In contrast, slow-twitch muscle fibers have a slower firing rate and don’t generate the same degree of force as the fast twitch muscle fibers but they have another advantage. They’re more resistant to fatigue. Long after the fast-twitch muscles are exhausted, the slow-twitch muscles keep firing. That’s an advantage if you’re doing an activity that doesn’t require that you produce a lot of force but one that you do for a longer period of time. For example, slow-twitch fibers are the main fibers you recruit when you jog or lift light weights for a high number of reps.

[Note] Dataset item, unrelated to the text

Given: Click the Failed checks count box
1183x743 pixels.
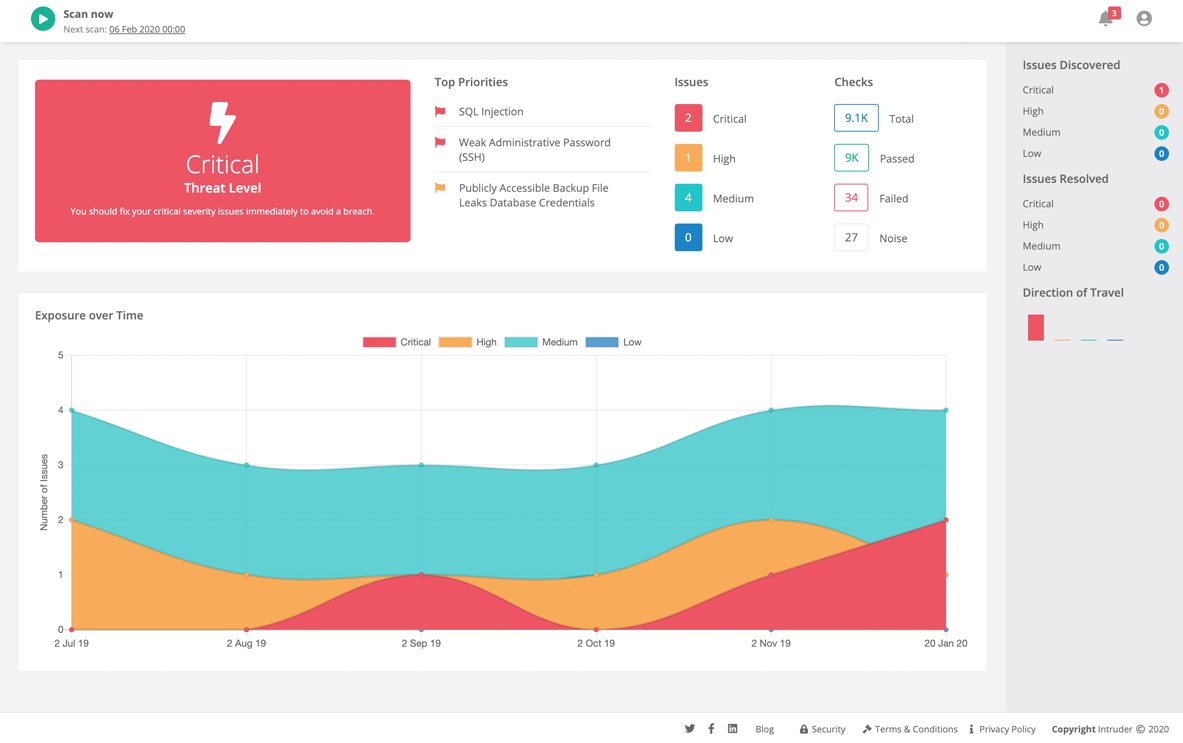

Therefore, slow-twitch muscle fibers are referred to as endurance fibers.
Fast Twitch Muscle Fibers versus Slow-Twitch Muscle fibers
Most people have roughly 50% slow-twitch and 50% fast twitch muscle fibers. People who excel at strength sports or sprinting likely have a ratio of fast-twitch to slow-twitch fibers that’s higher than the average person whereas high-performing marathon runners would likely have a preponderance of slow-twitch fibers. So, genetics have a hand in what your fast-twitch to slow-twitch ratio is and, unfortunately, you can’t convert a slow-twitch fiber to a fast-twitch fiber through training – or can you?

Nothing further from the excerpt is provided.